◆ TASK INSTRUCTIONS
Examine the data line by line and report how many lines include the word "results", with no additional output.

Top of PROVIDED DATA

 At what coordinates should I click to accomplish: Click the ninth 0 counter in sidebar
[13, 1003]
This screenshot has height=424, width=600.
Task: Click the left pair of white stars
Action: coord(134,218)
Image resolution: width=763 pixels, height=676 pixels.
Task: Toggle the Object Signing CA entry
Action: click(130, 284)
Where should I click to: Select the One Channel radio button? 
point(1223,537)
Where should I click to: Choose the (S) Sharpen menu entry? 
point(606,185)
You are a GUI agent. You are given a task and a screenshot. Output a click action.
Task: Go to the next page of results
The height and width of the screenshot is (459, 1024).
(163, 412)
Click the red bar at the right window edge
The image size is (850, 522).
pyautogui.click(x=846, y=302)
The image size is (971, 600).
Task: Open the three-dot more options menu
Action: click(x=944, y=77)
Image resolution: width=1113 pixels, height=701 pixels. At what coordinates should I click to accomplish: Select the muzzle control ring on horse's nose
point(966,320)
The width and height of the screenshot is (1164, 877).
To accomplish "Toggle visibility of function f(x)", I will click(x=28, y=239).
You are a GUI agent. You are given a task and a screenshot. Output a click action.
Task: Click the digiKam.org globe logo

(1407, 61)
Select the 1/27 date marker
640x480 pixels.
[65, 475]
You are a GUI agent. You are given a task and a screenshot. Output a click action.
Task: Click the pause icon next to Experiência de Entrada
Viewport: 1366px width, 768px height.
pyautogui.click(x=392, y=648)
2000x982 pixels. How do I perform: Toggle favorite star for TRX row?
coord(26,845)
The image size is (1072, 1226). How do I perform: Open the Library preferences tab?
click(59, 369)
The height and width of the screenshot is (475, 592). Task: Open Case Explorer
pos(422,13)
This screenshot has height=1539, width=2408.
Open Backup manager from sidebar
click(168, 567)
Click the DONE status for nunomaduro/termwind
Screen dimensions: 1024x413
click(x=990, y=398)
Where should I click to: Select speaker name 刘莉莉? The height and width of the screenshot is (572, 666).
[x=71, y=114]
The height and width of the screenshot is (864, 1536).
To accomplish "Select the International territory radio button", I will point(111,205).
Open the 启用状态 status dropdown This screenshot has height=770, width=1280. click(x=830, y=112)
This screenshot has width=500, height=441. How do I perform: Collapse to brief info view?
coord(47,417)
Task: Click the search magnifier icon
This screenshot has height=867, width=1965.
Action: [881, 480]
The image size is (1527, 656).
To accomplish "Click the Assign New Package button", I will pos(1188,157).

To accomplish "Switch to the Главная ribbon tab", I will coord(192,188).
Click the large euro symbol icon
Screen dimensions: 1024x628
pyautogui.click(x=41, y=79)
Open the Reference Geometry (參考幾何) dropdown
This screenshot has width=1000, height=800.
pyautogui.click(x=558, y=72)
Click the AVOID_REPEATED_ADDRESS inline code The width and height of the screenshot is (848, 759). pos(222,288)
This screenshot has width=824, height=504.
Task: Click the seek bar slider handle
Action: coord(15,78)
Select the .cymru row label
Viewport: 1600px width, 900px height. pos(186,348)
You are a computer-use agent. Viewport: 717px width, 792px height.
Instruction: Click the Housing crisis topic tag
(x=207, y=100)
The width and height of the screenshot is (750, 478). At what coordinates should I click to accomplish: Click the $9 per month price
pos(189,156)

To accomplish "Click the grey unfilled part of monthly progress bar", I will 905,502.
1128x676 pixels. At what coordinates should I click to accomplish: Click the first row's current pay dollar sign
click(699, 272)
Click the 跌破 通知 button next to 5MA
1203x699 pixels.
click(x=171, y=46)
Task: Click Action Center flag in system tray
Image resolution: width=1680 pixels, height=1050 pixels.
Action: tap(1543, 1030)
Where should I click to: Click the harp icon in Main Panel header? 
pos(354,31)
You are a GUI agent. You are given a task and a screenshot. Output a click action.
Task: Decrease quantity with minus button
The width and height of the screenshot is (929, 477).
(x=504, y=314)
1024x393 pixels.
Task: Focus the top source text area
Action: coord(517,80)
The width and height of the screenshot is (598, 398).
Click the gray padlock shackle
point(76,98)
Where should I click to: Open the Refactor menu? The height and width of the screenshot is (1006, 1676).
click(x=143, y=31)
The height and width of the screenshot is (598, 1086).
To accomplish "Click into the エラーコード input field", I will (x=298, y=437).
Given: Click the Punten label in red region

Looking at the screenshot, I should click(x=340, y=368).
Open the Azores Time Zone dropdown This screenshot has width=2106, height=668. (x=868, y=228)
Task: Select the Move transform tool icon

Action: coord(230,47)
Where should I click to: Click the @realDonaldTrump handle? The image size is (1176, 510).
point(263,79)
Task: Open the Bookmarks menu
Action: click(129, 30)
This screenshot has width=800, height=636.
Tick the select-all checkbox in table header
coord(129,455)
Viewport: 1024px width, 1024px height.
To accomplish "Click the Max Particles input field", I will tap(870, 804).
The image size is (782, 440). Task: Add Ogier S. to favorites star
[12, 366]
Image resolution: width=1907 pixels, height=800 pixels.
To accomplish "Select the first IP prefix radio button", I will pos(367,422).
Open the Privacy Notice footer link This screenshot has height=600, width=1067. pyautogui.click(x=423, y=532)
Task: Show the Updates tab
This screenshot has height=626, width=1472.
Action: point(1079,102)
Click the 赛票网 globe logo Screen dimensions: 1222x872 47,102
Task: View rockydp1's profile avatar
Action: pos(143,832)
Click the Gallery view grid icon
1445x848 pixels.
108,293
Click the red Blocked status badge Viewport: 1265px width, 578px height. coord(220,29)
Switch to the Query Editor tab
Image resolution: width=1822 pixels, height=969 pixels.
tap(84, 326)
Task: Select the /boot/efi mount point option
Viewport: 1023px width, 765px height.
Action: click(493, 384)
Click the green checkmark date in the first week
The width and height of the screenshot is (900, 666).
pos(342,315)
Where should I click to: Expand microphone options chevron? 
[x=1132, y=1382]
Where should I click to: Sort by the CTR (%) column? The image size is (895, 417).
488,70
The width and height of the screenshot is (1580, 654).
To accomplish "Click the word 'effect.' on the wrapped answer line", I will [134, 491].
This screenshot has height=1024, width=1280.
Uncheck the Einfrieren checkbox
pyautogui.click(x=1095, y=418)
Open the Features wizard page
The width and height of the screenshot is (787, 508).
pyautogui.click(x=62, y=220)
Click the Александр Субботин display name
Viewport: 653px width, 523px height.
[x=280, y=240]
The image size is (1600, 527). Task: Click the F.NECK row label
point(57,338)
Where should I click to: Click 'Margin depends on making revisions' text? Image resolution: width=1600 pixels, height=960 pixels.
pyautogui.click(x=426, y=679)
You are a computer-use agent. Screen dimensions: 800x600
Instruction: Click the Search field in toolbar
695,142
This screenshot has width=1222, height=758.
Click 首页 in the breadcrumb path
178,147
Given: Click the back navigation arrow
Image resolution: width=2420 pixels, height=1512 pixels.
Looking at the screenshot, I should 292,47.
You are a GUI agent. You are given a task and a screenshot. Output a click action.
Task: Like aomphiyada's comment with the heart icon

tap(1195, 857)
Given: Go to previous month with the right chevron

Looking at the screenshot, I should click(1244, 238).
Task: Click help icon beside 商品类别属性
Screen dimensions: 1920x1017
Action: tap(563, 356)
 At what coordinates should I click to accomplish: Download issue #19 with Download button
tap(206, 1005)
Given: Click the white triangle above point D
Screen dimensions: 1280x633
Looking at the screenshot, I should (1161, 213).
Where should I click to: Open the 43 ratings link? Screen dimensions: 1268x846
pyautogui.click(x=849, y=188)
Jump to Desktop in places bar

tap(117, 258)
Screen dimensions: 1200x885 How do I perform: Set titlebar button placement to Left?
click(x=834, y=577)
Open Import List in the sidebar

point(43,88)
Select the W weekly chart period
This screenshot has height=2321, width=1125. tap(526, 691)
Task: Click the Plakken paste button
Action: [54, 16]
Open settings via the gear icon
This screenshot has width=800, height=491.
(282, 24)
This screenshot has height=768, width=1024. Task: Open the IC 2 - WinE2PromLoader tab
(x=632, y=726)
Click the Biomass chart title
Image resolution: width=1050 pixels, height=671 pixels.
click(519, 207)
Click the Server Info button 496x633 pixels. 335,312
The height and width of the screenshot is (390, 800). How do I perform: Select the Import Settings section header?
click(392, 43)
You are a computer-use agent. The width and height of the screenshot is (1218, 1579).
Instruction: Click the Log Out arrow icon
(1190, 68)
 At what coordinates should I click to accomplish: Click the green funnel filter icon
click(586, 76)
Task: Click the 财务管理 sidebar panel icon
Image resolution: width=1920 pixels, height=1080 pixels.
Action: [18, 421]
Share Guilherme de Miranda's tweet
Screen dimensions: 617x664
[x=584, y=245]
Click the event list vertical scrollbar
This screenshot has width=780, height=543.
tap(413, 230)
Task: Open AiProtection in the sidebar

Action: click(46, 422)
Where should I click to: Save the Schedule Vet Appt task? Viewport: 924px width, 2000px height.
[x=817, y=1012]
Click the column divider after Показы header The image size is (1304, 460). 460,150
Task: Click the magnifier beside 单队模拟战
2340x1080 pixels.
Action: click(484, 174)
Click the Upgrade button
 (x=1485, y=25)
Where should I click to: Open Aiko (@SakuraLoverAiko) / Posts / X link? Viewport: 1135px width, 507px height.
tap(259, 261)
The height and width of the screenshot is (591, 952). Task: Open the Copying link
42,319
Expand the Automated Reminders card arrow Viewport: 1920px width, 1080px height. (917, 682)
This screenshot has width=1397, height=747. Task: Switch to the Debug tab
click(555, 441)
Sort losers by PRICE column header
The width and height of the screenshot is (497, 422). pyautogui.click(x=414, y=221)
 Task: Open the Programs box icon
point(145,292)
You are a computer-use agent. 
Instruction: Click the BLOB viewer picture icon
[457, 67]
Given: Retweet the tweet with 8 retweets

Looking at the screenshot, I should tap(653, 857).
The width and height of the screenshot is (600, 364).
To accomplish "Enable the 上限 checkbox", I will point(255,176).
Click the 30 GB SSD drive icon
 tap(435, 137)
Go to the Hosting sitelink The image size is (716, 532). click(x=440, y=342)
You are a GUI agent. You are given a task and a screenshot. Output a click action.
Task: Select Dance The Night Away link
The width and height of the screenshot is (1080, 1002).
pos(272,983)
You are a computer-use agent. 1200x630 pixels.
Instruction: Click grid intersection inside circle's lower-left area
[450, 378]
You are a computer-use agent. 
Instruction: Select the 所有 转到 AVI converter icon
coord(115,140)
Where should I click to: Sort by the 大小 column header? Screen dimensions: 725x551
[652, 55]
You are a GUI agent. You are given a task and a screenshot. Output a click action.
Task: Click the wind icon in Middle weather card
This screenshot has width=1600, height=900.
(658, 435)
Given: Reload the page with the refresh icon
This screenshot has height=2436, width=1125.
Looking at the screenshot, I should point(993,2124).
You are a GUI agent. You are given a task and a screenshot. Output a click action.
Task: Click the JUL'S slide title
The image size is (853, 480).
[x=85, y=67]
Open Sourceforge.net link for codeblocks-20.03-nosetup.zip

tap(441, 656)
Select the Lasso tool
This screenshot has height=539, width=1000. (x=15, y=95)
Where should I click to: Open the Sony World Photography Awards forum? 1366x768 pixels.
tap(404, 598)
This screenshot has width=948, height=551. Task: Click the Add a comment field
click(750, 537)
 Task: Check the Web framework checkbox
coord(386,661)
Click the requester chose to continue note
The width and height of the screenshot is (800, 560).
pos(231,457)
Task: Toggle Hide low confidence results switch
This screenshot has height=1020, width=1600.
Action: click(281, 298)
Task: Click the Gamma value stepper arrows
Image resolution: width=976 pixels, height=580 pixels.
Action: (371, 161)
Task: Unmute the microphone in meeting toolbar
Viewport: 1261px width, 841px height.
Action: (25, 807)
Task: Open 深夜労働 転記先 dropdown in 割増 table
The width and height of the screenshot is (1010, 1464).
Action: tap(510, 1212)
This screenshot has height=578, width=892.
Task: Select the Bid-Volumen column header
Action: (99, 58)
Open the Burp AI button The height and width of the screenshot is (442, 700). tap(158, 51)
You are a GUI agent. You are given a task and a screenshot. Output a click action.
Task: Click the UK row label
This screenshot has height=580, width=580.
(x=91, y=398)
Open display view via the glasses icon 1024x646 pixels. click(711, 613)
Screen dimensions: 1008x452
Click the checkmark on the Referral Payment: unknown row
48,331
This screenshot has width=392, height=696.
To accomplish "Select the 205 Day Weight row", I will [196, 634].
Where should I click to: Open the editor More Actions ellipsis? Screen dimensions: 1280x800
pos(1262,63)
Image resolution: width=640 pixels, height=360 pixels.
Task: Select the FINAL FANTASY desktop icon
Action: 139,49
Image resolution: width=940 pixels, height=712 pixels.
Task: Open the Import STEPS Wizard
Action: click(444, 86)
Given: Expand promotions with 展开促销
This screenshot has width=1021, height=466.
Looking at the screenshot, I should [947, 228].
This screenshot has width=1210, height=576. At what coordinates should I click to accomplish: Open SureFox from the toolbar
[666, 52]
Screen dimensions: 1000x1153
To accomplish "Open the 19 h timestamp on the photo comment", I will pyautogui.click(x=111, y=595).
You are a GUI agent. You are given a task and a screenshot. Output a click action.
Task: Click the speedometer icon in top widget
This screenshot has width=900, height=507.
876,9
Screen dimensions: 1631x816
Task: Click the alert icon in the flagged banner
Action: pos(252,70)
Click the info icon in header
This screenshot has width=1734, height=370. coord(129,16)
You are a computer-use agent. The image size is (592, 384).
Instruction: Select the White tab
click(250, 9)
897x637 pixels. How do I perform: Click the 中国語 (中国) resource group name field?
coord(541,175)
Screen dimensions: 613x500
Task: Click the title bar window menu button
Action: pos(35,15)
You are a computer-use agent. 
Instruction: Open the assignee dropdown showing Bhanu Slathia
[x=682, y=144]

Bottom of PROVIDED DATA

◆ ANSWER TO THIS EXERCISE
2